### Yönerge
Trablus'taki gerginliği anlatan metnin "Libya başkentindeki öfkeli" sözleriyle başlayıp "uluslararası açıklama yapıldı." sözlerine kadar süren bölümünü yeniden yazın. Yazarken "silahlı oluşumlar" ifadesini "silahlı gruplar" olarak değiştirin.

"Son şans açıklamaları" Trablus'u savaş cehenneminden kurtaracak mı?

Ulusal birlik hükümetinin "ortak güçleri" Trablus Uluslararası Havalimanı'nda toplandı (AFP)
Ulusal birlik hükümetinin "ortak güçleri" Trablus Uluslararası Havalimanı'nda toplandı (AFP)
TT

"Son şans açıklamaları" Trablus'u savaş cehenneminden kurtaracak mı?

Ulusal birlik hükümetinin "ortak güçleri" Trablus Uluslararası Havalimanı'nda toplandı (AFP)
Ulusal birlik hükümetinin "ortak güçleri" Trablus Uluslararası Havalimanı'nda toplandı (AFP)

Libya başkentindeki öfkeli durum, Abdulhamid Dibeybe ve Fethi Başağa hükümetlerinin destekçileri arasında her an bir çatışma patlak verebilecek şekilde tırmandı. Beklenen çatışmaları dizginleme yeteneklerinin kapsamı göz önüne alındığında, “son şans” olarak adlandırılabilecek ifadelere yönelik çağrılar hızlandı.
Libya’nın son iki yılda tanık olmadığı eşi benzeri görülmemiş bir hazırlık şu an Trablus ve çevresindeki silahlı oluşumlar tarafından yapılıyor. Kamu ve özel mülklerin korunmasına yönelik güvenlik çağrıları ve sivillerin başkentin güneyinde etkileri hala devam eden trajedinin tekrarlanmasından korkmaları ışığında olası çatışmalara karşı üç yerel ve uluslararası açıklama yapıldı.

### Materyal

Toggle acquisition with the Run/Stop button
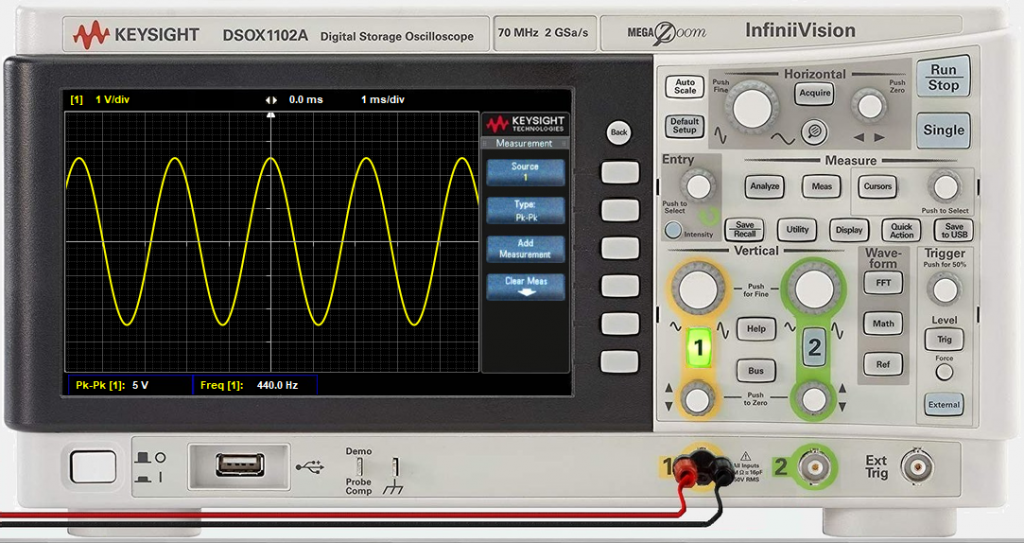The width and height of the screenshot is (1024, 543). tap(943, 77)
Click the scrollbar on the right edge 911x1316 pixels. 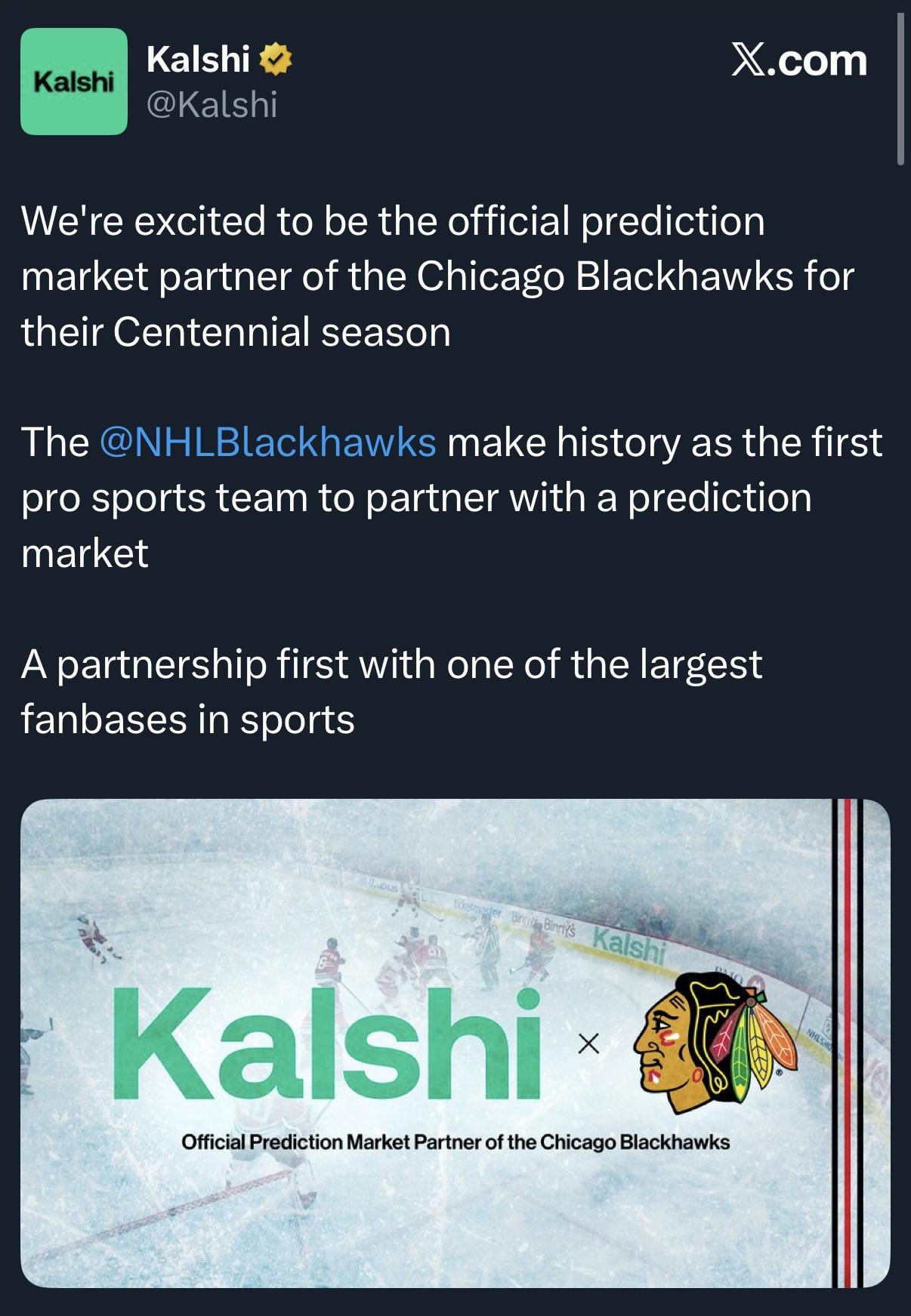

### Alıştırma Yanıtı
Libya başkentindeki öfkeli durum, Abdulhamid Dibeybe ve Fethi Başağa hükümetlerinin destekçileri arasında her an bir çatışma patlak verebilecek şekilde tırmandı. Beklenen çatışmaları dizginleme yeteneklerinin kapsamı göz önüne alındığında, “son şans” olarak adlandırılabilecek ifadelere yönelik çağrılar hızlandı.
Libya’nın son iki yılda tanık olmadığı eşi benzeri görülmemiş bir hazırlık şu an Trablus ve çevresindeki silahlı gruplar tarafından yapılıyor. Kamu ve özel mülklerin korunmasına yönelik güvenlik çağrıları ve sivillerin başkentin güneyinde etkileri hala devam eden trajedinin tekrarlanmasından korkmaları ışığında olası çatışmalara karşı üç yerel ve uluslararası açıklama yapıldı.